With the structure of findChildren being only a single node and an integer, it can be quite difficult to return 2 children if such node exists. To solve this dilemma, we can return a newly created node whose right variable points to another node that contains the data of the second child, imitating a linked list. And if only 1 child exist, than we can just return the left or right varible that is pointing to the child node, otherwise return a null pointer indicating that the parent node has no child node.
Node* findChild(Node* root, int parentData) {
Node* node = search(root, parentData);
if (!node) {
return nullptr;
}
Node* res = new Node; // creates the node that will be returned
if(node->left && node->right) {
res->data = node->left->data; // the left child
res->right = new Node; // preparation for the right child
res->right->data = node->right->data; // the right child
} else if(node->left) {
res->data = node->left->data;
} else if(node->right) {
res->data = node->right->data;
} else {
delete res;
res = nullptr;
}
return res;
}
For problem 9, the current binary search tree will look like the image above
Time Complexity O(number of nodes)
Write a recursive function to convert the binary tree to a doubly linked list in place. The left pointer of the tree should act as the previous pointer and the right pointer should act as the next pointer.
To solve this problem, two functions will be used which are convertToDLL() and convertToDLLHelper().

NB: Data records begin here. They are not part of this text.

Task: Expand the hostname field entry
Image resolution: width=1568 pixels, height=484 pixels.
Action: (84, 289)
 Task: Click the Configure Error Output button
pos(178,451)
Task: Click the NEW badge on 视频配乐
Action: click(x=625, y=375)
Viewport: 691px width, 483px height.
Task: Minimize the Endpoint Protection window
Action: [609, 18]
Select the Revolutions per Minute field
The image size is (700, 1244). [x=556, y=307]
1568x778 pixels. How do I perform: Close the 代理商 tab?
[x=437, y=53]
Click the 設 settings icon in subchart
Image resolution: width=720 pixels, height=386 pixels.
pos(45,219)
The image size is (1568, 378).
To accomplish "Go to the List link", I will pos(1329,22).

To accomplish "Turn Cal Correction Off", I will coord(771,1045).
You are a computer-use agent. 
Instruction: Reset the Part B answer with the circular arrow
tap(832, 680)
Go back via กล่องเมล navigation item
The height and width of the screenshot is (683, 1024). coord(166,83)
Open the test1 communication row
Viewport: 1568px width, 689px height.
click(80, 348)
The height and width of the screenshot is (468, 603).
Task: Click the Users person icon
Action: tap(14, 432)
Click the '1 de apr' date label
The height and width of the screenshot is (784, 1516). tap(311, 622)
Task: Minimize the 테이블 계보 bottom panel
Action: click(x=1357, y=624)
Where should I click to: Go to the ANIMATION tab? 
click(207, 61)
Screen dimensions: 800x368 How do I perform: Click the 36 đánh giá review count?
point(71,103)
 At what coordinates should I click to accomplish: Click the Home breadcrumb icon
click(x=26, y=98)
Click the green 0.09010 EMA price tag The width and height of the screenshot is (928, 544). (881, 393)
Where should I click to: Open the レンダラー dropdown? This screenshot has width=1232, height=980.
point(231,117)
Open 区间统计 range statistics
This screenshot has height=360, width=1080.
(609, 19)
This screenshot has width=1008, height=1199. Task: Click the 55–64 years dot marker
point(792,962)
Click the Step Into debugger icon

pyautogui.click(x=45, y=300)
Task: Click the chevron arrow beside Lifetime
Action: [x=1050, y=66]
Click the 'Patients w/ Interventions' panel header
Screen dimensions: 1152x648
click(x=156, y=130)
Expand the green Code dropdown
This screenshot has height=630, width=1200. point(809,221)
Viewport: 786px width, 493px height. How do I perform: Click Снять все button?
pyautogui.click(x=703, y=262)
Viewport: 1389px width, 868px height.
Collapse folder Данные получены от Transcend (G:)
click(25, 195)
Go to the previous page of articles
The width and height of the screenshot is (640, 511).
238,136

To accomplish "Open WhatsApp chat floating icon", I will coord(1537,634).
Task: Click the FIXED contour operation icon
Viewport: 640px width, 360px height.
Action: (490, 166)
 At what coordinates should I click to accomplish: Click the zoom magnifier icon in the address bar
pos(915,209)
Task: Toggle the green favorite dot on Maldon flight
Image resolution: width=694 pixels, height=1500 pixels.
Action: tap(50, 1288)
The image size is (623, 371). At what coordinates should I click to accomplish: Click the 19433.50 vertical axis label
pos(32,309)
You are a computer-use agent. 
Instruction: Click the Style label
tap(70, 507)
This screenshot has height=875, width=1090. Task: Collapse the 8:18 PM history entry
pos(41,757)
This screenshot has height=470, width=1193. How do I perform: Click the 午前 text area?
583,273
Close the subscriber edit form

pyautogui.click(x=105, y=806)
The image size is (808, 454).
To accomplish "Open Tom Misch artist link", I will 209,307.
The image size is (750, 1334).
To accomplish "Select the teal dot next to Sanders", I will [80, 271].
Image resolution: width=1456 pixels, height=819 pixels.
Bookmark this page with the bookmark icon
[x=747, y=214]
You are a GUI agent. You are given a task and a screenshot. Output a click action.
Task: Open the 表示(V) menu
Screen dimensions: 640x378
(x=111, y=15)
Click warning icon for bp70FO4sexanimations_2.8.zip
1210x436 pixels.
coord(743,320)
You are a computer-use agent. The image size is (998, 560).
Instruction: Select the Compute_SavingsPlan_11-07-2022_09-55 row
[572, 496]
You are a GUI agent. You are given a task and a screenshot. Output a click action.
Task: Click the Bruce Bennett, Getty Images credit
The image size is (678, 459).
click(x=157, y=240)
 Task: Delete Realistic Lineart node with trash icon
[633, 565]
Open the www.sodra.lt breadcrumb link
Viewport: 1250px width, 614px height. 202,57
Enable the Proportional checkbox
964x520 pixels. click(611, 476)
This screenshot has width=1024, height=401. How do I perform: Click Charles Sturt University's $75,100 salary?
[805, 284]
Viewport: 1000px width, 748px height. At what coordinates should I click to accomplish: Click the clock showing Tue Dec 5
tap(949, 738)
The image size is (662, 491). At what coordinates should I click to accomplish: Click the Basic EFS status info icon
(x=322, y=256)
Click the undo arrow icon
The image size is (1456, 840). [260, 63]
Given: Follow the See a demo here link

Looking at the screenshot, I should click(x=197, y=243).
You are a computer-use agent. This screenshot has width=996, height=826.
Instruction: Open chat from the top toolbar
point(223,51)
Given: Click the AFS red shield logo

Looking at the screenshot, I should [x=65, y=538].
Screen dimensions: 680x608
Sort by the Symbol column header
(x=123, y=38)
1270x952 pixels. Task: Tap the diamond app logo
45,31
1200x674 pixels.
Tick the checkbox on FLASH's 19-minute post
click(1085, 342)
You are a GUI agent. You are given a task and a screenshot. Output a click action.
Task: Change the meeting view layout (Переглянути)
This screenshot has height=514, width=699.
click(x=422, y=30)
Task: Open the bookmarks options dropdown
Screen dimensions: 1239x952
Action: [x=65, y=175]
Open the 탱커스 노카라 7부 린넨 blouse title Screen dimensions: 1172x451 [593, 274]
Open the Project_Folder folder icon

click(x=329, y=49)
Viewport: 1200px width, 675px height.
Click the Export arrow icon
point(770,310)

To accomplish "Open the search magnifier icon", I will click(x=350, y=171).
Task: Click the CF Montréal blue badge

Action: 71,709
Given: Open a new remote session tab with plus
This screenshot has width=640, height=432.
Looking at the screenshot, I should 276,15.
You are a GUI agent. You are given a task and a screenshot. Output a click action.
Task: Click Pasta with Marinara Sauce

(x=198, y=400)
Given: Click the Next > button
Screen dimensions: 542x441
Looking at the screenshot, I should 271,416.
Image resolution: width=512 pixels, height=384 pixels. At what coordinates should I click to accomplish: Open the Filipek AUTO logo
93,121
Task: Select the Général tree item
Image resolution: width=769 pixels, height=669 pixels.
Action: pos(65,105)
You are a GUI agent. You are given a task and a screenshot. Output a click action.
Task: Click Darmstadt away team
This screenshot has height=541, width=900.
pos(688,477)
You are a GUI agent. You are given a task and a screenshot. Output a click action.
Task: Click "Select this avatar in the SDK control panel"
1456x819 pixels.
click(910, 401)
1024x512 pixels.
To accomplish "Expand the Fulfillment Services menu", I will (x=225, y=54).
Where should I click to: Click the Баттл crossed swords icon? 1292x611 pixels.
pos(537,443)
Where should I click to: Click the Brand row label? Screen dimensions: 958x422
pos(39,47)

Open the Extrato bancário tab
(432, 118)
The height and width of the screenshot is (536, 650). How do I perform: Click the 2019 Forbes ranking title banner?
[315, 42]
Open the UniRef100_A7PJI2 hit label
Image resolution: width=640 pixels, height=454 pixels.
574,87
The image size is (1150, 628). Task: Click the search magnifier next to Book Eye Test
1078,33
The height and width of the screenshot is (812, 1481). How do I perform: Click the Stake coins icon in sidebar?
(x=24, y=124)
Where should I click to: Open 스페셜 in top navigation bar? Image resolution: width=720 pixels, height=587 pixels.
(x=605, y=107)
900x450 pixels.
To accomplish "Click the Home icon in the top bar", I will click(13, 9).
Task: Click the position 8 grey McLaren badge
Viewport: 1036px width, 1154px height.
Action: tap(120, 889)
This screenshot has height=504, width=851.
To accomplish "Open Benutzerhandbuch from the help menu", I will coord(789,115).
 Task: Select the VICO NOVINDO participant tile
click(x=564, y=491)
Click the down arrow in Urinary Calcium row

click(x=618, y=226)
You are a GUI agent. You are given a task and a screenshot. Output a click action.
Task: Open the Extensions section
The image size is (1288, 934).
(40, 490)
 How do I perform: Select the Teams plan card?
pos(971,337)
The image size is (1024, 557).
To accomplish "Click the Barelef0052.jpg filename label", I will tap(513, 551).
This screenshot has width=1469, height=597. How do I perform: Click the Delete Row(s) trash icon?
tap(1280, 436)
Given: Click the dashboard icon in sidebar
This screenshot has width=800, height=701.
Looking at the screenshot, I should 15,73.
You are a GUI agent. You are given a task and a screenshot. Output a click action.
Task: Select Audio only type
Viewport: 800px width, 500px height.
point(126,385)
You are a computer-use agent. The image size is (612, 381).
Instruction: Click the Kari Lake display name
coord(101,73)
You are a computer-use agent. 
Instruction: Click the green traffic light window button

Node *convertToDLL(Node *root) {
Node *head = nullptr;
Node *prev = nullptr;
convertToDLLHelper(root, &head, &prev);
return head;
}void convertToDLLHelper(Node *root, Node **head, Node **prev) {
if(root == nullptr) {
return;
}
convertToDLLHelper(root->left, head, prev);
if(*prev == nullptr) {
*head = root;
}
else {
root->left = *prev;
(*prev)->right = root;
}
*prev = root;
convertToDLLHelper(root->right, head, prev);
}convertToDLL() here will be used to declare Node *head and Node *prev as nullptr and will call convertToDLLHelper() using the previously declared variables. In the convertToDLLHelper() function, it will first traverse recursively to the left until the leftmost node using convertToDLLHelper(root->left, head, prev). After that, if the *prev value is nullptr, it means that root is currently pointing to the leftmost node. So the *head can be set to the current node. Otherwise, it will link the current node (*root) with the previous node (*prev) by setting the left pointer of the current node to the previous node, and the right pointer of the previous node to the current node. *prev can then be updated to the current node to keep track of the last processed node. It will then recursively call the convertToDLLHelper() function on the right subtree to process nodes on the right.